Is fetchrow_hashref good? Someone told me to use fetchrow_arrayref(faster) or fetchrow_array(fatstest)

Yes, because you can see the column names in your code. It will save you time later doing maintenance. We are only talking about 50k rows. That is not so many, assuming this is not running twice every minute. Pleae take a look at this question: When to use $sth->fetchrow_hashref, $sth->fetchrow_arrayref and $sth->fetchrow_array?

I've to process a $row only once. Shall I process the items as

for my $row (@data) {
  #process $row
  shift @data;
}

As the others have already said, it never makes sense to save the data first and work with it later.
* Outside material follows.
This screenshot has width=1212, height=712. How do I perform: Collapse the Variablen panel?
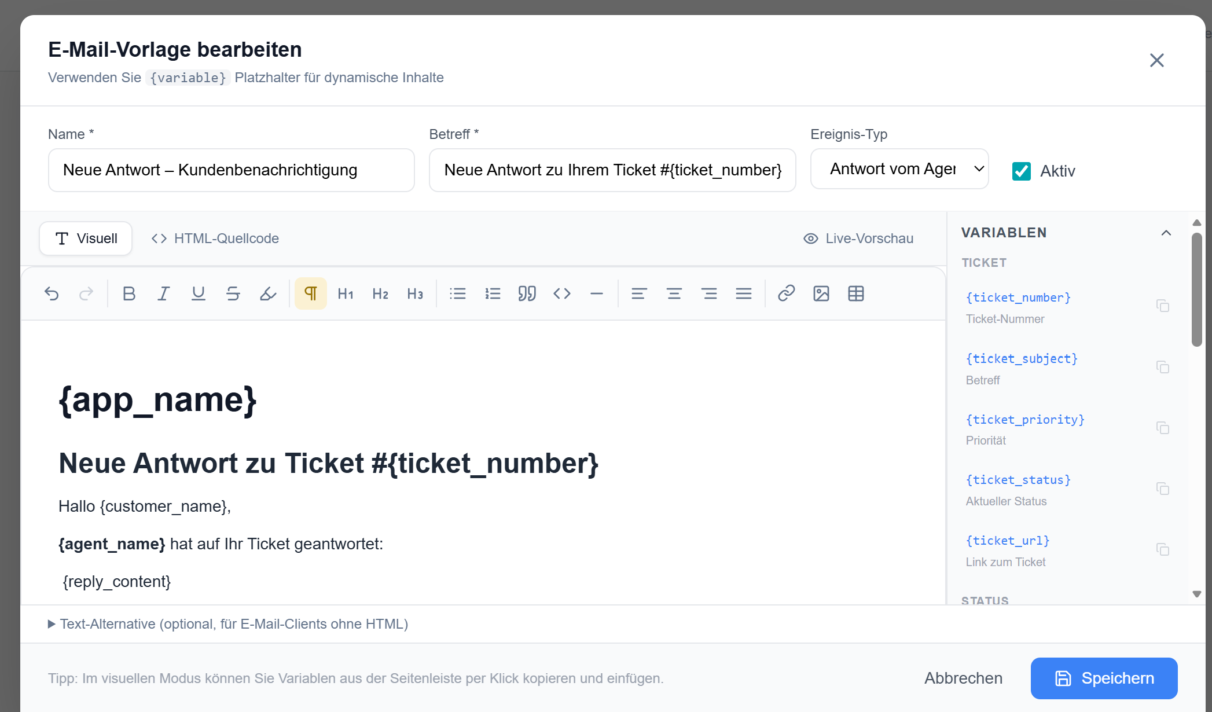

I would do it as follows. That saves you the overhead of creating a copy of the data.

while (my $res = $sth->fetchrow_hashref) { # process $res process($res); }

Since the array is quite large, I don't think accessing it in list context is a good idea. Is the following better:

while (@data) {
  #process $row
  shift @data;
}

I'm not sure what you are talking about here. Perl is meant to deal with large arrays. In fact, 50k rows is not a lot (unless you keep BLOB fields with serialized 5MB jpegs in your DB). There is always more than one way to do it in Perl, and you need to pick the one that works best for you. That will save you time later.

Unless you are feeling it is slow. In that case, you should benchmark. There are multiple ways to do that. The easiest is to use the Benchmark module. It comes with good documentation. If that is not enough, take a look at Devel::NYTProf. You might also come across DBI profiling, but right now that is not what you want.

Also take a look at these really old slides by Tim Bunce, who built the DBI: http://cpansearch.perl.org/src/TIMB/DBI_AdvancedTalk_2004/sld017.htm

1 Comment

Processing 1 element requiress ~1 second, and processing 50k approx 15 hours are required. So, I thought it's a better idea if I store it first.